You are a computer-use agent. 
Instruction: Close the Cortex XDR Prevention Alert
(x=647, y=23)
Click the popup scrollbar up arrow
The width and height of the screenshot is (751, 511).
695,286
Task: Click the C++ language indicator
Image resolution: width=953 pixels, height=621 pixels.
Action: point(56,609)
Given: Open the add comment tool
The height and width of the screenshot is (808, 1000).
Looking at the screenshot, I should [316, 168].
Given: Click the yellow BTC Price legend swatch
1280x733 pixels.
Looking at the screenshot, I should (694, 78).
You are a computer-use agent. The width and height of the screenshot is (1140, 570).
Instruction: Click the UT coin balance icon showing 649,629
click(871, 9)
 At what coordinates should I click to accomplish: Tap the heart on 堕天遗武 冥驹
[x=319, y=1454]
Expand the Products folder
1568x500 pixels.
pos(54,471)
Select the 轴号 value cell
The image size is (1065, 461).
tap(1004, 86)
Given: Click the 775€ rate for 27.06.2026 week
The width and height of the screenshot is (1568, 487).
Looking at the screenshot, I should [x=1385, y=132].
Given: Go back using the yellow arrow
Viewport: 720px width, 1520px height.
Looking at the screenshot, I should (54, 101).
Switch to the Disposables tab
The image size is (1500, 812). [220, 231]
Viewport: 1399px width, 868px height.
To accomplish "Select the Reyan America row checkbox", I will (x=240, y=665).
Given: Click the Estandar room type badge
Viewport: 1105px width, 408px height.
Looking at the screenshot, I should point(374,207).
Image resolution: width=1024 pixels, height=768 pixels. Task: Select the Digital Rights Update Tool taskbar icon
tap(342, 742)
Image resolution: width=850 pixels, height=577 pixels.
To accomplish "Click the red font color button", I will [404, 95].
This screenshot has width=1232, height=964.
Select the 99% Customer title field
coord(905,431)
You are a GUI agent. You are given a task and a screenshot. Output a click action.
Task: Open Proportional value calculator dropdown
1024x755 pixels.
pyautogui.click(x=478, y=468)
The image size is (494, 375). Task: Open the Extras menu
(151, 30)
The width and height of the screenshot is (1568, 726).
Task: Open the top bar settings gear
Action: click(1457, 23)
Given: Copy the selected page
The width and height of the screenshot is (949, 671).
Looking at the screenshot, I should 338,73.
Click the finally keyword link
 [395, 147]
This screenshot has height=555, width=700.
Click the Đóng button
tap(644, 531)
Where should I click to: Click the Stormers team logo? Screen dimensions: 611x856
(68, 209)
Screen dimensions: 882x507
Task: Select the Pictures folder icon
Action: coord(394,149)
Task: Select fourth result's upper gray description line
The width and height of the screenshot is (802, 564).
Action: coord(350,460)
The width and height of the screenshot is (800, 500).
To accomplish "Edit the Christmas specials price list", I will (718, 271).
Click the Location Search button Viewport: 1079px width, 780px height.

Task instructions: Consider the entries above and return each line with the string "computer".

Response area:
You are a computer-use agent. 
You are a computer-use agent. The width and height of the screenshot is (1140, 570).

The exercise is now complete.